[[ Data extract, beginning ]]
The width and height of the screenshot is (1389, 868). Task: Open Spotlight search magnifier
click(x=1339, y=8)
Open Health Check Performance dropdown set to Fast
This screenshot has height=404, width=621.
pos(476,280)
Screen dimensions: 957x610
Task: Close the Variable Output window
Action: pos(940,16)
[[ Data extract, end ]]
Task requirements:
Print each line of the data exactly as it was written.

Result for this exercise:
The width and height of the screenshot is (1389, 868). Task: Open Spotlight search magnifier
click(x=1339, y=8)
Open Health Check Performance dropdown set to Fast
This screenshot has height=404, width=621.
pos(476,280)
Screen dimensions: 957x610
Task: Close the Variable Output window
Action: pos(940,16)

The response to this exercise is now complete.